Records to use Block Start
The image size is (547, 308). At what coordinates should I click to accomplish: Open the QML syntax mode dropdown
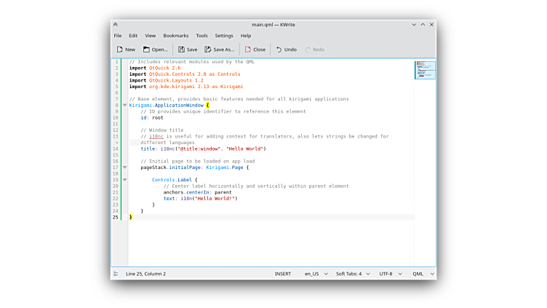423,274
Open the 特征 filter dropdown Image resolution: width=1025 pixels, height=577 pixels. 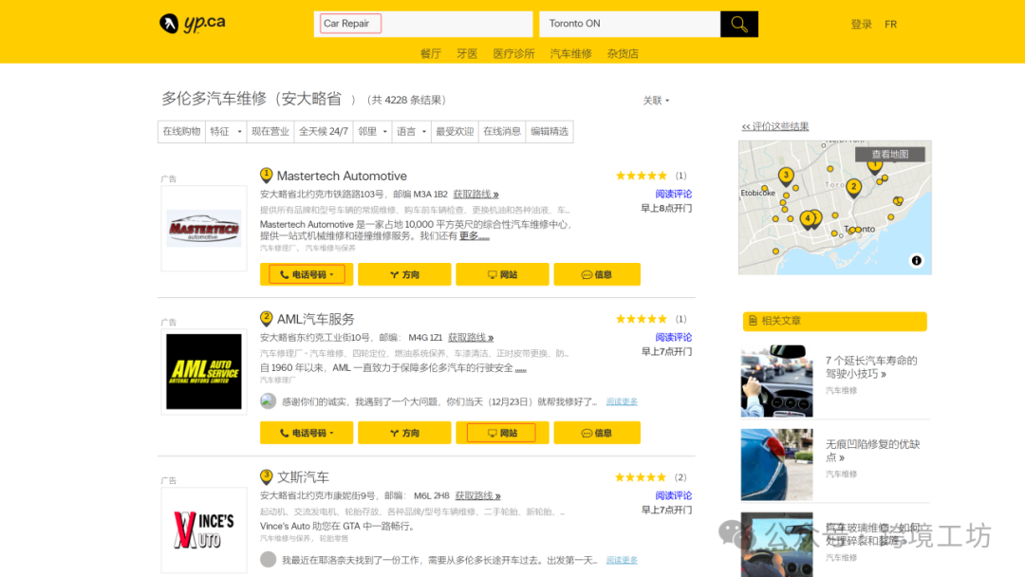coord(228,131)
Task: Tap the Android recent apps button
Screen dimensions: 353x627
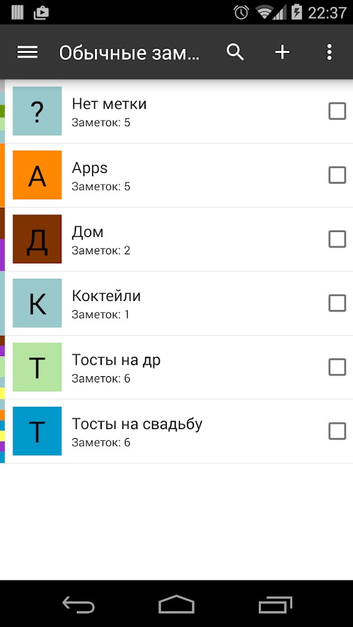Action: tap(275, 604)
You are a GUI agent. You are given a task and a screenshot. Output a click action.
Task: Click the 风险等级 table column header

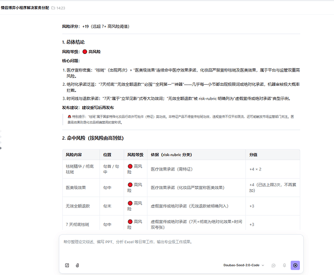click(135, 155)
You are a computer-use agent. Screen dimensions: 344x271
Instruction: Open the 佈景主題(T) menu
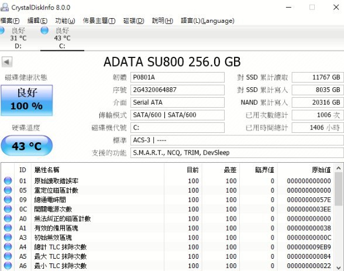tap(99, 21)
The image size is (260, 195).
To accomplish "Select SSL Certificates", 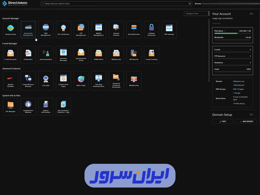I will [63, 29].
Records to use Block End
* **Exercise instructions**: Wherever a line in the records contains the word "agent", copy that line.

* **Exercise output**:
You are a GUI agent. You are given a task and a screenshot. Output a click action.
You are a computer-use agent. Screen dimensions: 344x271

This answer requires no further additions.